EXERCISE PROMPT
The material below holds pictures; leave them out, and copy exactly, and only, the lines from the one with "The height and" through the last.

──────────

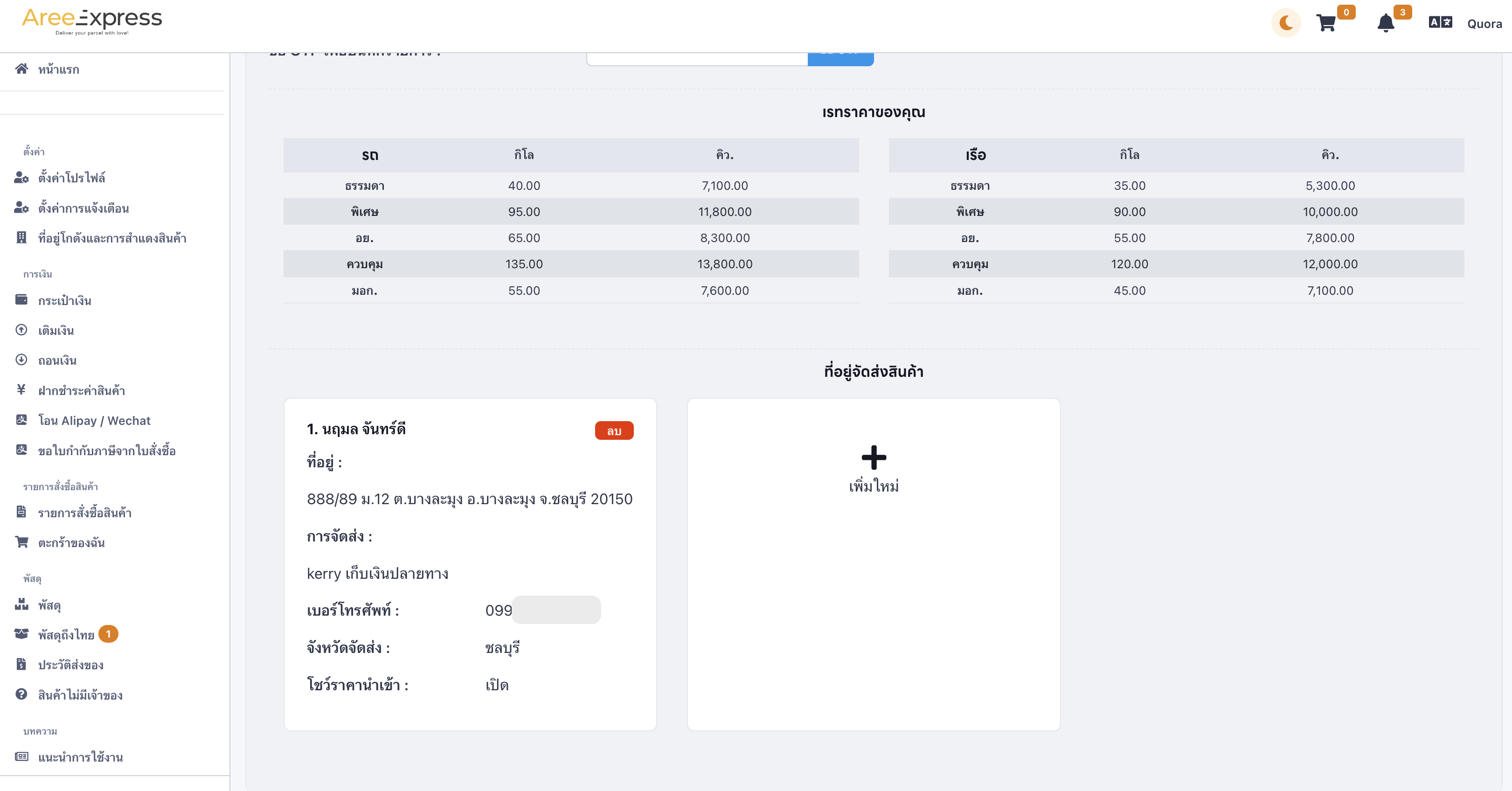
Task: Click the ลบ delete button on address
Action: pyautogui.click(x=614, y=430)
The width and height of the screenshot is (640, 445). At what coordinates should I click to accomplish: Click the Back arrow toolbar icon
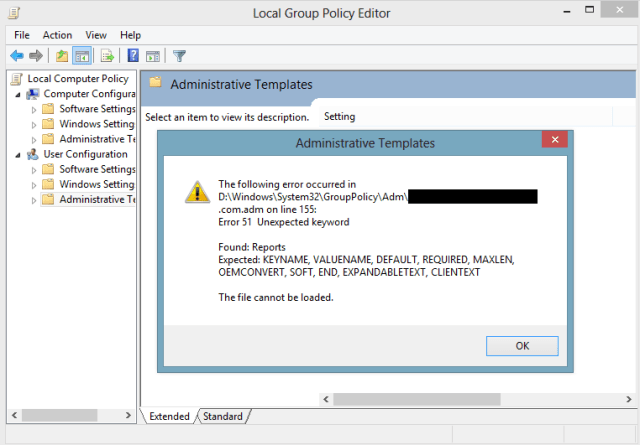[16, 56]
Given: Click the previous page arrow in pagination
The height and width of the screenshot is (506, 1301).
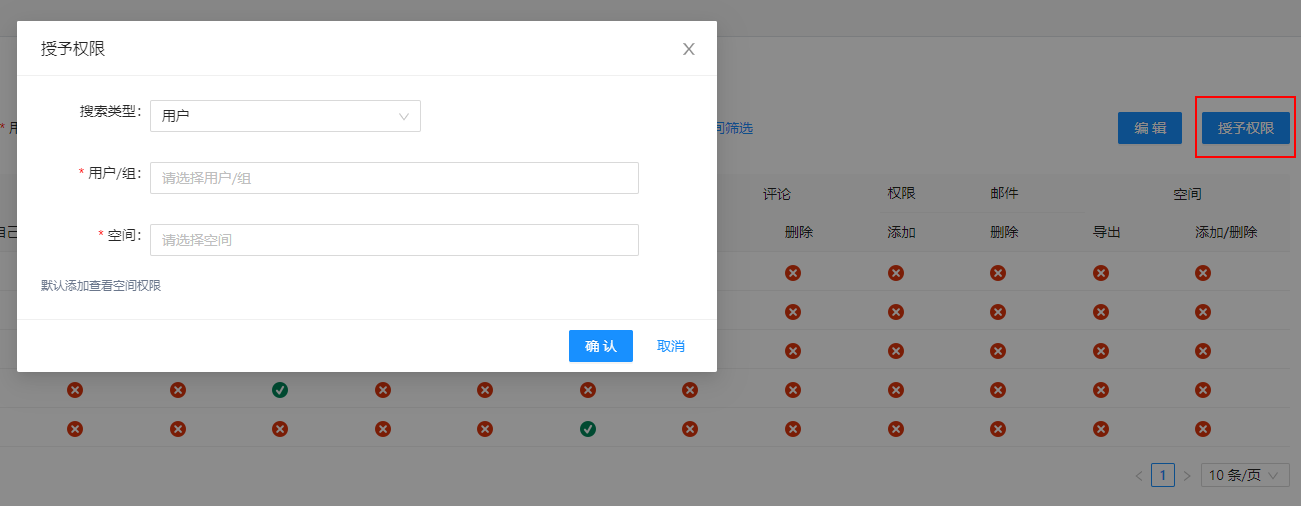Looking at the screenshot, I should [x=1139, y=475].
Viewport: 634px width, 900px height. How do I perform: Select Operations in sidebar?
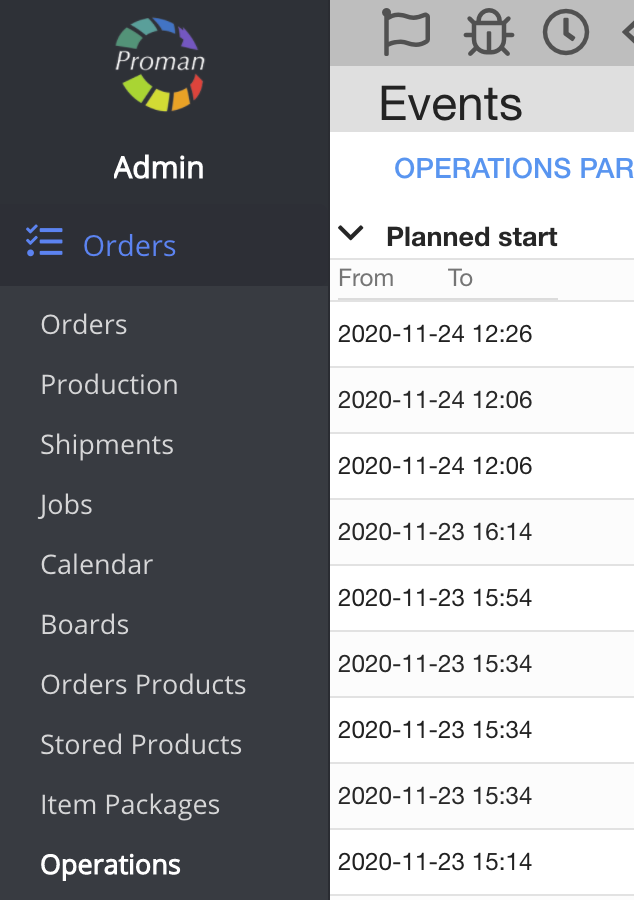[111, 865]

──────────

RESPONSE AREA
The height and width of the screenshot is (506, 1301).
Looking at the screenshot, I should [x=1139, y=475].
Viewport: 634px width, 900px height. How do I perform: Select Operations in sidebar?
[111, 865]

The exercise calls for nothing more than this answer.